From the second they’re born, we want to protect our kids. In the delivery room, the doctors can’t hand them to us fast enough.
Never mind that we just gave birth, and possibly someone’s stitching us up where the sun don’t shine. We want to hold them, cradle them into safety.
They take their first steps with us holding fast to tiny hands. They hear their first songs because we sing them.
Then, we get those gut-punching, searingly painful moments when we realize they’ve toddled and walked and run to a point in their lives where we can’t protect them anymore.
For me, that punch came driving my little girl home from second grade, when I asked “how was your day?”
A tiny voice in the back seat sighed and said, “Sad. Alyssa said no one could to talk to me today.”
Alyssa (and of course, no, that’s not her real name), ruled my daughter’s second-grade classroom. Not the teacher, too young and inexperienced to deal with the bullying. Alyssa reigned.
She would send my daughter home with assignments. “Color this for me or no one can talk to you.”
She made an identical animal habitat box as my daughter, and told everyone my daughter copied her. Never mind that my child was the only second grader at the school who knew what a fennec fox even was, and brought her project in three days early, where Alyssa transcribed her report down point for point.
I fought back as best I could. We would role-play, and talk about things she could say in response. We talked about standing up for yourself. I met with her teacher. We would talk about setting boundaries, and the importance of standing up for yourself.
The bullying would wax and wane, but was never extinguished. Mostly because like a moth to a flame, my daughter would forgive Alyssa and befriend her again. Get close again, and get hurt.
Finally one day, when my daughter won a coveted fitness buddy medal, Alyssa threatened her. “Give it to me or no one is allowed to talk to you at recess all month.”
And at that, my daughter had enough. She said “no.”

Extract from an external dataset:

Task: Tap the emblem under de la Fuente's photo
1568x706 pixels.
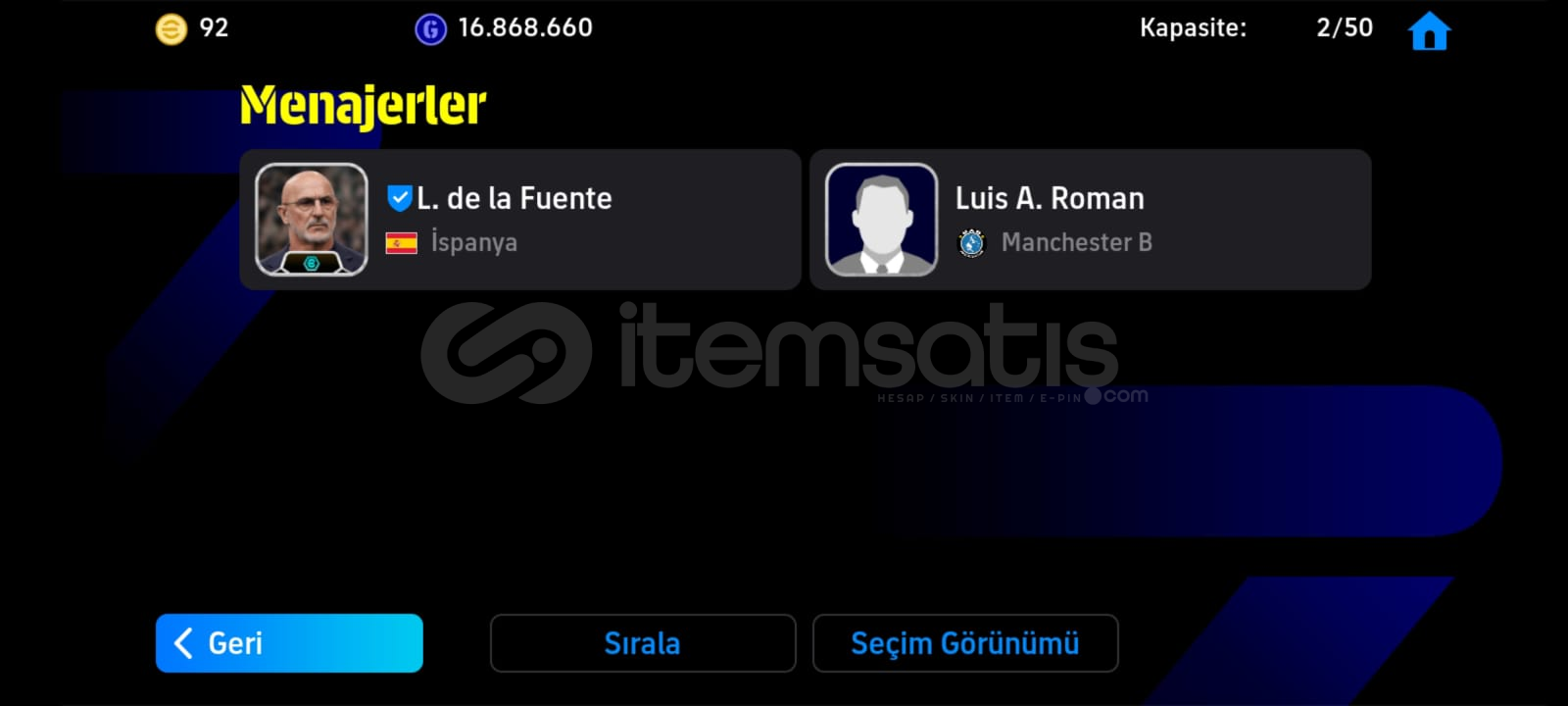Action: pyautogui.click(x=312, y=263)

In the car that afternoon, she was exuberant with the power of standing up for herself. We did a “I’m not gonna take it dance” in the kitchen.
Then, the next day, I got a call from the assistant principal. In revenge, Alyssa had told all the kids in the second-grade class that my daughter had sex with her dogs.

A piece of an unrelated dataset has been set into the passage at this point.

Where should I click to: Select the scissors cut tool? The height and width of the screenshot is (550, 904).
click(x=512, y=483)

Told all the kids. In her second-grade class. That my daughter had sex with her dogs.
Honestly, if I could have reached Alyssa in the moment I heard that, I would have slapped her to the ground. Never mind she was only eight. I wanted to tell my daughter every family secret this girl’s mother had ever shared over coffee, and arm her with the real dirt to fight back the vicious lies. I wanted her out of the school, out of the class, out of our lives forever.
And mostly, I wanted my daughter to never speak to her again. I asked her why, when Alyssa hurt her over and over, she would still forgive her, still talk to her, still be her friend.
“What kind of friend does that?” I remember screaming in frustration as we drove home. “She’s not your friend.”
I can still hear her, the quiet voice from the back seat.
“Mom, it’s not about what kind of friend she is to me. It’s about what kind of friend I am to her.”
I realized in that moment, that she was not choosing to be a victim from some place of weakness. She was choosing to forgive, from a place of great strength. More strength than Alyssa’s bullying would ever have.
Of course, the bullying hurt. But she was not letting it change her. She refused to participate when Alyssa chose another target. She spoke up for herself, she found adults who would hold Alyssa accountable. But then, she chose to forgive, and be kind anyway.
I didn’t stop worrying. I didn’t stop wanting to protect her, didn’t stop talking to her about making good choices in her friends. But I stopped seeing her as a victim.
She and Alyssa were never in the same class again, but as it got close to elementary school graduation, I watched in the pick-up line as my daughter hugged this girl goodbye.
And when I expressed some surprise, the voice in the back seat said “Oh, she’s changed. She’s nice now.”